Zwar sind Finja und Summer keine Welpen mehr und mit ihren 6 und 6,5 Jahren aus dem Gröbsten raus (sind Labbis das je?), doch trotzdem ist das Thema für uns ein Wichtiges, das uns lange beschäftigt hat und immer noch beschäftigt.

Ein Blick in die Vergangenheit

Zum besseren Verständnis springen wir gedanklich aber erstmal zurück in den April 2013. Dort gab es in unserer damaligen Welpengruppe einen Aufruf, dass ein vorübergehendes Zuhause für eine schwarze Labradorhündin gesucht wird. Der Welpe war ca. 10 Wochen alt, gerade erst bei seiner Pflegefamilie eingezogen, wo er ein Jahr bleiben und dann mit ca. einem Jahr zum Blindenführhund ausgebildet werden sollte. Doch das Zusammenleben dort klappte ganz und gar nicht. Die Vorstellung der Pflegefamilie, wie denn das Leben mit einem Welpen sich gestaltet, schien weit von der Realität abzuweichen. Mehr wussten wir zu diesem Zeitpunkt jedoch nicht.

Schon als Finja ca. ein halbes Jahr zuvor bei uns eingezogen war, konnten wir uns vorstellen, irgendwann zwei Hunde zu haben. Viele Ratgeber und auch der Verstand sagte uns aber, dass dies erst dann sinnvoll ist, wenn der Ersthund aus dem Gröbsten raus ist, deswegen gab es noch keine konkreten Pläne dahingehend. Es war jedoch klar, dass es aufgrund unserer Lebens-, Arbeits- und Wohnsituation keine Probleme geben würde, einen zweiten Hund dazu zu holen.
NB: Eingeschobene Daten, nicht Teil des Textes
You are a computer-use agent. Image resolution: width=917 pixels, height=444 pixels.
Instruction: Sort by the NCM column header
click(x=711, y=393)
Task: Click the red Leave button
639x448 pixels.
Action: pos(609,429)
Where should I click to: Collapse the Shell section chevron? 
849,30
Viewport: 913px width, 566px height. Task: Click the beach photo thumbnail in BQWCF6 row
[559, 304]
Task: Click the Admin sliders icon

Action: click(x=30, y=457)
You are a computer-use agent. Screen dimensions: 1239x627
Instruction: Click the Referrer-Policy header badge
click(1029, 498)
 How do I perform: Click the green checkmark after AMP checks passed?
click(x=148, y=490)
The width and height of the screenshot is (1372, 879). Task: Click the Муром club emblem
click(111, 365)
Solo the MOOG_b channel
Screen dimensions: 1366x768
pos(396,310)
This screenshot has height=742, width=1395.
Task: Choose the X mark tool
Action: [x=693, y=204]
Zurück zu der Anfrage in unserer Welpengruppe. Wir hatten damals ziemlich engen Kontakt zu unserer Züchterin und irgendwie beschäftige uns der Aufruf so sehr, dass wir mehr über die süße schwarze Maus und die Hintergründe erfahren wollten. Wer würde mit einem so süßen Geschöpf nicht klarkommen? Wer würde bei diesem Hundeblick, den wir auf einem Bild erkennen konnten, nicht einige Umstellungen oder auch Strapazen auf sich nehmen, um ihm einen guten Start ins Leben zu bieten?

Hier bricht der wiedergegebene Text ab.